*** SOURCE EXTRACT Section Begins ***
That report served as the basis for a civil-rights lawsuit Johnson’s lawyers filed in October, claiming that Missouri’s execution cocktail -- which also includes the sedative midazolam, the drug that was at issue in the Glossip case -- “could trigger violent and uncontrollable seizures” in Johnson, and thus constitute cruel and unusual punishment under the Eighth Amendment.

A lower court and an appellate court disagreed that Johnson had a valid claim and threw the whole case out. And so his lawyers -- invoking the Glossip case -- went to the Supreme Court, asking it to clarify what exactly inmates must do to have standing to bring "method-of-execution" lawsuits. What they want to know, in other words, is how inmates can avoid getting thrown out of court before formal litigation over these issues even begin.

Johnson's lawyers also asked the court the bottom-line question: whether it violates the Eighth Amendment to execute someone when there's a real risk of “uncontrollable seizures."
*** SOURCE EXTRACT Section Ends ***
*** EXTRACTED DATA Section Begins ***
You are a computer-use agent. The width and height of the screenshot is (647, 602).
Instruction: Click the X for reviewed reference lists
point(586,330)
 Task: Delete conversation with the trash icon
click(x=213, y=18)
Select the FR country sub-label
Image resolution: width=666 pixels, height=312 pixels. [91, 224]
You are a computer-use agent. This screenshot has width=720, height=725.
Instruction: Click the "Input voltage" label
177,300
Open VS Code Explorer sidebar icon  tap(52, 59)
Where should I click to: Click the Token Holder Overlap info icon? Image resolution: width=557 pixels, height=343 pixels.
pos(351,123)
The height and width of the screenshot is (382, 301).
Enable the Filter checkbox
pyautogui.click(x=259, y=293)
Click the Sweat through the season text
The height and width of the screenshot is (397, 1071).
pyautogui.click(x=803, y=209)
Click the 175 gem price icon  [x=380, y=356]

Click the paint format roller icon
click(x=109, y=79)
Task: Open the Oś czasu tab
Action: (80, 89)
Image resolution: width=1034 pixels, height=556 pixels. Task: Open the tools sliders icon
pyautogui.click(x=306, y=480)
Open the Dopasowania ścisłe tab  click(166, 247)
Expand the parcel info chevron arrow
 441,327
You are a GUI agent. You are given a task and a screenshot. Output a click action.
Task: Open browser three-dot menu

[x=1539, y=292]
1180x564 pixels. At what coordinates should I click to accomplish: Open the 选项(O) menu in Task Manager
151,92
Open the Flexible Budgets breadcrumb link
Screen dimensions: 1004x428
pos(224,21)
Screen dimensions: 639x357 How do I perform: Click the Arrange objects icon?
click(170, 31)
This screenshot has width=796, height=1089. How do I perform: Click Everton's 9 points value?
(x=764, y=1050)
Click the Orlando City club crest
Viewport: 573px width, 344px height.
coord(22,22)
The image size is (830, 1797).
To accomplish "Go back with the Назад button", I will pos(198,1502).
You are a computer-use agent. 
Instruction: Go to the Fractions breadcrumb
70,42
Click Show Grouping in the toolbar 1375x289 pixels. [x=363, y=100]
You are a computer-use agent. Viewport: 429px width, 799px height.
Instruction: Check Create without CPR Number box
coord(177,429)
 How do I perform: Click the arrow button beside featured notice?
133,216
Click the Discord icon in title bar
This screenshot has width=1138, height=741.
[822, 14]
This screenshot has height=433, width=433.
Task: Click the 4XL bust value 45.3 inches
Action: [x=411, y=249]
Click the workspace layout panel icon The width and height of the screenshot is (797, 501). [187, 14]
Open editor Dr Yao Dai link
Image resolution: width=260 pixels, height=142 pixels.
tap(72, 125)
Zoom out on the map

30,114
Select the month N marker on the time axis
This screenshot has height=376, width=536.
*** EXTRACTED DATA Section Ends ***
HOW TO COMPLETE THIS TASK> Translate this sentence from the passage on Johnson's execution lawsuit into Spanish: "A lower court and an appellate court disagreed that Johnson had a valid claim and threw the whole case out." The records are separate material and have no connection to the passage on Johnson's execution lawsuit.

ANSWER SECTION> Un tribunal inferior y un tribunal de apelaciones rechazaron que Johnson tuviera una demanda válida y desestimaron todo el caso.